◆ ÉNONCÉ 1 ◆
Répondez à ces questions d'après l'extrait :
(a) Qui montre en ce moment, de façon convaincante, ce que les forestiers peuvent apporter aux villes ?
(b) Quel genre de sentiers les organisations nationales veulent-elles tracer ?
(c) Dans quel but les commissions régionales et les autres instances citées s'engagent-elles dans une planification coordonnée ?

◆ EXTRAIT DU TEXTE ◆
______________________________

On s'intéresse vivement à la place que doit occuper l'arbre dans les villes. Il est reconnu qu'une meilleure implantation et une extension des éléments naturels en milieu urbain est un moyen de renverser le courant actuel qui tend à dégrader la qualité de la vie citadine. Les forestiers et la foresterie ont de grandes possibilités à cet égard et plusieurs Etats et villes en font actuellement la démonstration d'une manière convaincante. Cela pourrait devenir bientôt un nouveau champ positif de coopération dans le cadre des programmes forestiers.

Les efforts coopératifs se multiplient dans le domaine des projets de développement et d'emploi méthodiques des ressources forestières. Planification des bassins fluviaux, petits projets de mise en valeur de bassins versants, organisations nationales pour mettre en valeur les sites des rivières et tracer des sentiers de grande randonnée: tout cela fait appel aux connaissances spéciales des forestiers. Les commissions régionales, les comités de planification des Etats, les districts couvrant plusieurs comités, même des unités géographiques plus petites, sont de plus en plus engagés dans une planification coordonnée pour réaliser leurs objectifs sociaux et économiques. Dans beaucoup de cas, les ressources forestières et leur emploi comptent parmi les éléments les plus importants.

______________________________

◆ ENTRÉES DE DONNÉES ◆
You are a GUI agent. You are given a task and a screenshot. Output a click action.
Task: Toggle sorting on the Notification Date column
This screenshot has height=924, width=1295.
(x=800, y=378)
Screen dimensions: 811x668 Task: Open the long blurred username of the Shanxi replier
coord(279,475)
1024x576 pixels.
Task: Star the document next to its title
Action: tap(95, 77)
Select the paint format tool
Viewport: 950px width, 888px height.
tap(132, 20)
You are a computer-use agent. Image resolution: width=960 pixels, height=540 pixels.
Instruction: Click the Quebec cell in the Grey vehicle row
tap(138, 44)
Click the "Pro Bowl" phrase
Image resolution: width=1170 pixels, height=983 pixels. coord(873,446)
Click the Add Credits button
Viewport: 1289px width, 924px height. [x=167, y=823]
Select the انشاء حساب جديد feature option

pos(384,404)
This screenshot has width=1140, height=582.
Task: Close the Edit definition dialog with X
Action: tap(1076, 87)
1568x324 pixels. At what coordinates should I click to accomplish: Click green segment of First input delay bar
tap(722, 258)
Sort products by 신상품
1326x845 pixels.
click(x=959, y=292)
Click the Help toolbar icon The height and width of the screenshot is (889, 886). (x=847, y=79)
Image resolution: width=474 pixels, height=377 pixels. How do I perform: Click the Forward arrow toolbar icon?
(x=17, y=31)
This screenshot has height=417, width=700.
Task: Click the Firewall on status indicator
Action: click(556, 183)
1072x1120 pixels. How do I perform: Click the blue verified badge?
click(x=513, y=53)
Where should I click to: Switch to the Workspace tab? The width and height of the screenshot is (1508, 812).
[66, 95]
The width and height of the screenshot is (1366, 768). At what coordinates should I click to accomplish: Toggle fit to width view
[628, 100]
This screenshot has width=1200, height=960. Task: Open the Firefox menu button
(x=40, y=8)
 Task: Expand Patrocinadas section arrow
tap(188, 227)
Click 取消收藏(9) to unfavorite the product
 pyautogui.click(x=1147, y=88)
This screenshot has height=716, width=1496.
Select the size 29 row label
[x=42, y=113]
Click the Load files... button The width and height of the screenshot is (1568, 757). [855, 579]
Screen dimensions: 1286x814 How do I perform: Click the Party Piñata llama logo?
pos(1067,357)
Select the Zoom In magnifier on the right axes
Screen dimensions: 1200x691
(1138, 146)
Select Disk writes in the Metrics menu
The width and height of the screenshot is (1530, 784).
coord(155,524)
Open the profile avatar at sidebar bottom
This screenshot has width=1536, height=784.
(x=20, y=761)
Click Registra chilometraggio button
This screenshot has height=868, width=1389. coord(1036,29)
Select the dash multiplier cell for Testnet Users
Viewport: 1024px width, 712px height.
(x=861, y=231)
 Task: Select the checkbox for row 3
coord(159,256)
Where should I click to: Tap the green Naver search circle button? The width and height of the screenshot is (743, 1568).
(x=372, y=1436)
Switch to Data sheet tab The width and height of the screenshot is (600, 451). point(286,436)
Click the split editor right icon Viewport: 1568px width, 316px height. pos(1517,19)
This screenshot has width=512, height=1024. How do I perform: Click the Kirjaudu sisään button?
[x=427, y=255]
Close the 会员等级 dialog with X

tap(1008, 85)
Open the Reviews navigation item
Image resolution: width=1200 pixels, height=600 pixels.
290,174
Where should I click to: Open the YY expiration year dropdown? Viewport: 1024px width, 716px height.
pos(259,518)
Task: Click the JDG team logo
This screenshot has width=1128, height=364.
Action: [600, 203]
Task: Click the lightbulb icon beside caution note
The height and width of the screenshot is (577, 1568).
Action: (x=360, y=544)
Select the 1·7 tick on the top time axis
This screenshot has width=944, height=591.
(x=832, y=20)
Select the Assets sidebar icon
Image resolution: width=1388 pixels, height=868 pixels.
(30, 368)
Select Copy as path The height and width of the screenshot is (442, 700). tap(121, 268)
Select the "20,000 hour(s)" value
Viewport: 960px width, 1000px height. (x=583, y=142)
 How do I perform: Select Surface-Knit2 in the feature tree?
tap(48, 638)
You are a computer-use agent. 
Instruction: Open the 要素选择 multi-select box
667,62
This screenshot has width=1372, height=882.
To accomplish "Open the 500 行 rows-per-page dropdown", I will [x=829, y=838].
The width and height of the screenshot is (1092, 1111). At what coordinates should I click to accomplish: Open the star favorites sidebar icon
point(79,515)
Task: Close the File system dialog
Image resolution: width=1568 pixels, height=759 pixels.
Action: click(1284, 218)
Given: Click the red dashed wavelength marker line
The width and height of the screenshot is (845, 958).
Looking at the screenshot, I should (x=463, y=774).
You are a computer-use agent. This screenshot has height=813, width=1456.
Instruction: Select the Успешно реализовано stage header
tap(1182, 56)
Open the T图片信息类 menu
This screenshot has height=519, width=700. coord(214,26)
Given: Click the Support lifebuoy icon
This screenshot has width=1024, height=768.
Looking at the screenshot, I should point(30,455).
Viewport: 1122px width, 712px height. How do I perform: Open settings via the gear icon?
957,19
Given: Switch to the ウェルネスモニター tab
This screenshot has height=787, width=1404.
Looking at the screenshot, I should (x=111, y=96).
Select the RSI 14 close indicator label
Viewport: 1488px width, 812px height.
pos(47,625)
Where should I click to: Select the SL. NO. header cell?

______________________________

◆ ÉNONCÉ 2 ◆
Relevez toutes les lignes des entrées qui contiennent le mot « toolbar », sans rien y changer.

◆ RÉPONSE COMPLÈTE 1 ◆
(a) Plusieurs États et villes.
(b) Des sentiers de grande randonnée.
(c) Pour réaliser leurs objectifs sociaux et économiques.

◆ RÉPONSE COMPLÈTE 2 ◆
Click the Help toolbar icon The height and width of the screenshot is (889, 886). (x=847, y=79)
Image resolution: width=474 pixels, height=377 pixels. How do I perform: Click the Forward arrow toolbar icon?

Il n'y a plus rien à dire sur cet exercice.